Extrait de page
-.-.-

La Mère très pure me répond : « Ce que Jésus t'a expliqué en de
nombreuses dictées. Et dans ton cas, tu as déjà pu le vérifier plusieurs
fois. Il est inutile, en effet, de donner d'autres noms à ce qu'il advient à
tel ou tel qui a manqué à sa mission auprès de toi, ou qui t'a causé douleur
et perturbation. Le nom est celui que tu sais.
Ma fille, te souviens-tu de cette heure de
triste paix dans laquelle je te suis apparue revêtue du manteau noir qu'est
l'habit des sœurs servites de Marie;
je t'ai attirée à moi pour te protéger tandis que je pleurais en regardant
vers le nord ? Je t'explique maintenant le sens de cette vision prophétique.
Mon Fils - je ne peux pour le moment t'en expliquer les raisons - t'avait
placée sous la tutelle des servites de Marie parce que, ma fille, tu ne peux
rester seule avec ton grand Trésor.

-.-.-

Données disponibles

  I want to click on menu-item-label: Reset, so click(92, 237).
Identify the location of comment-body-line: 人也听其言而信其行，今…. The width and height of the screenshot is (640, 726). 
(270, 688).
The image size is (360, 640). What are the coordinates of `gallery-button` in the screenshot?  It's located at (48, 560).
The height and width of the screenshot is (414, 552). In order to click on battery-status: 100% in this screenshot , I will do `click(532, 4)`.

-.-.-

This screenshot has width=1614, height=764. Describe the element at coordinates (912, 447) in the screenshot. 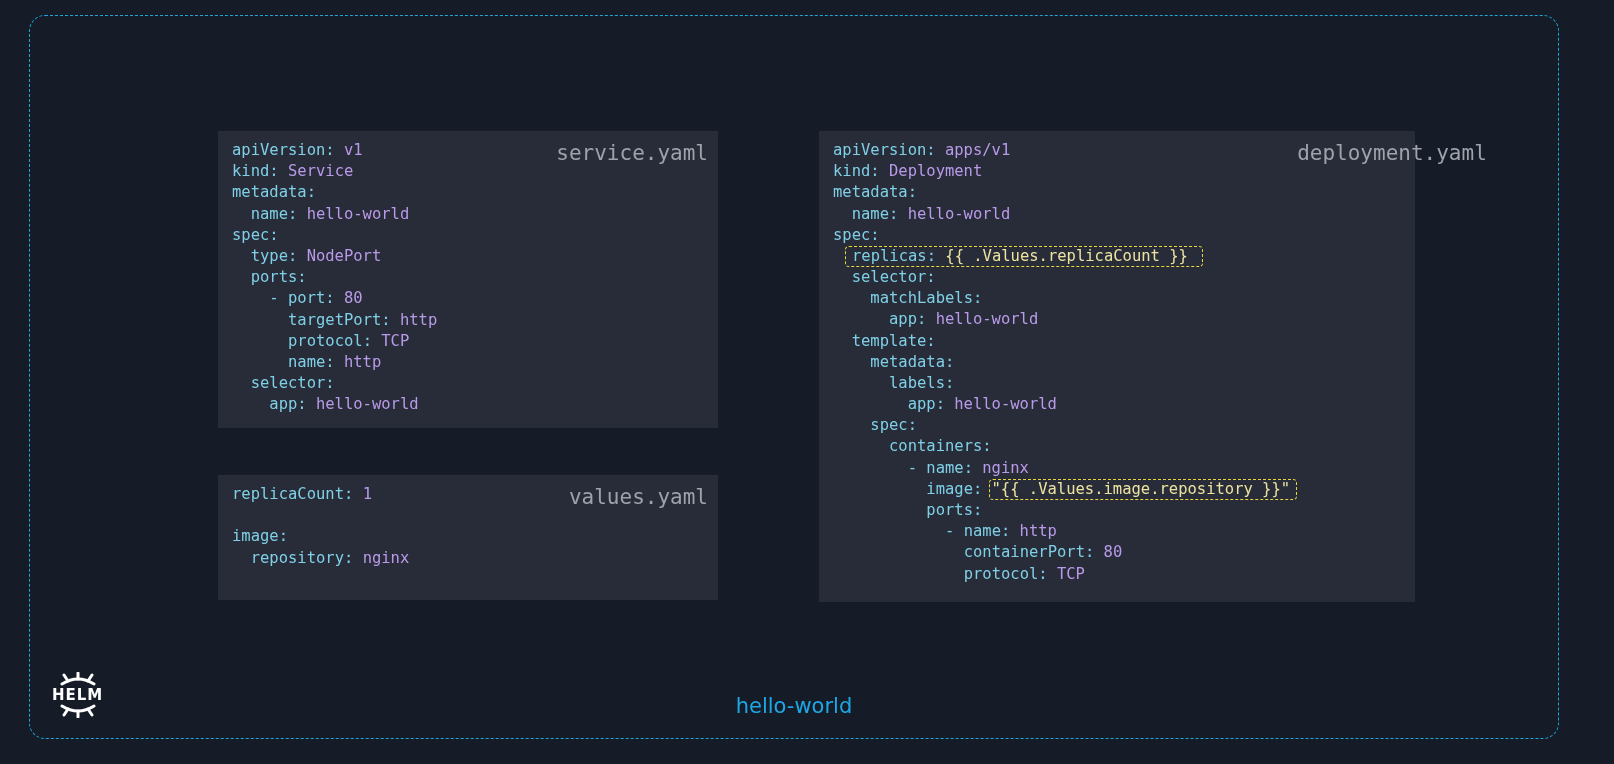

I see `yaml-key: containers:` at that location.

-.-.-

Action demandée A
Dans l'extrait, de quoi la Mère très pure était-elle revêtue lorsqu'elle est apparue ?
Action demandée B
Remplacez « manteau noir » par « voile sombre » dans le passage de l'extrait allant de « La Mère très » jusqu'à « ton grand Trésor. » inclus, puis recopiez ce passage, s'il vous plaît.
Les enregistrements forment un matériau distinct de l'extrait.

Réponse attendue A
Du manteau noir qui est l'habit des sœurs servites de Marie.

Réponse attendue B
La Mère très pure me répond : « Ce que Jésus t'a expliqué en de
nombreuses dictées. Et dans ton cas, tu as déjà pu le vérifier plusieurs
fois. Il est inutile, en effet, de donner d'autres noms à ce qu'il advient à
tel ou tel qui a manqué à sa mission auprès de toi, ou qui t'a causé douleur
et perturbation. Le nom est celui que tu sais.
Ma fille, te souviens-tu de cette heure de
triste paix dans laquelle je te suis apparue revêtue du voile sombre qu'est
l'habit des sœurs servites de Marie;
je t'ai attirée à moi pour te protéger tandis que je pleurais en regardant
vers le nord ? Je t'explique maintenant le sens de cette vision prophétique.
Mon Fils - je ne peux pour le moment t'en expliquer les raisons - t'avait
placée sous la tutelle des servites de Marie parce que, ma fille, tu ne peux
rester seule avec ton grand Trésor.